How cellular components self-organize in space and time is a major open question of cell biology and biophysics. Escherichia coli is capable of localizing its cell division apparatus, the divisome, relative to the center of the cell with remarkable accuracy and robustness [1]. So far, two molecular systems, the Min system and nucleoid occlusion mechanism, have been identified as playing a role in this localization process. Surprisingly, we found that E. coli without the Min and nucleoid occlusion systems was still capable of accurately localizing its divisome with respect to the cell center in slow growth conditions. In this localization process, the initial Z-ring assembly occurs over the center of the nucleoid instead of nucleoid-free regions of the cell. Using live cell fluorescent imaging we determined that divisome components track the Ter macrodomain region of the chromosome within 50 nm accuracy throughout the cell cycle [2]. The Ter macrodomain region thus acts as a landmark for cell division proteins.
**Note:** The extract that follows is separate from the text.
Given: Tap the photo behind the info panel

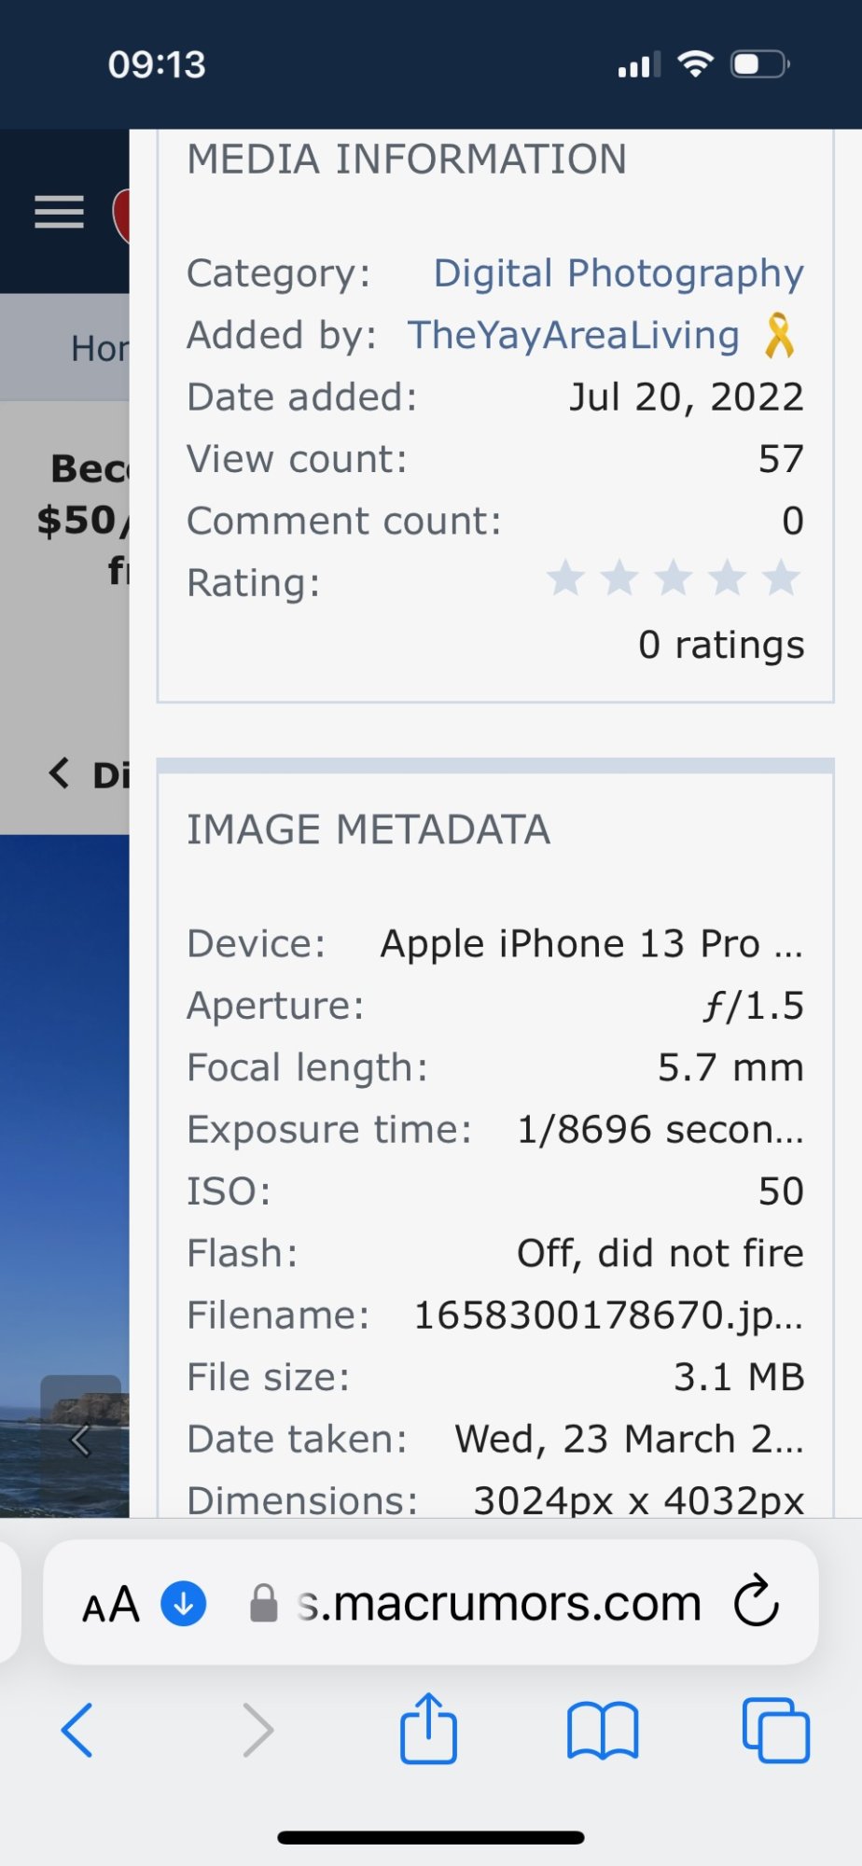Looking at the screenshot, I should click(x=63, y=1120).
We furthermore found that the recognition of Ter region by divisome is mediated by MatP, ZapB and ZapA proteins - the Ter linkage. Unlike the Min system and SlmA mediated nucleoid occlusion, the Ter linkage guides initial assembly of the Z-ring through a positive regulatory mechanism.[1] Mannik J, Wu F, Hol FJH, Bissichia P, Sherratt DJ, Keymer JE, Dekker C (2012) Robustness and accuracy of cell division in Escherichia coli in diverse cell shapes. Proc Natl Acad Sci USA 109 (2012) 6957.[2] Bailey MW, Bisicchia P, Warren BT, Sherratt DJ, Mannik J (2014) Evidence for divisome localization mechanisms independent of the Min system and SlmA in Escherichia coli. PLOS Genetics 10 (2014) e1004504.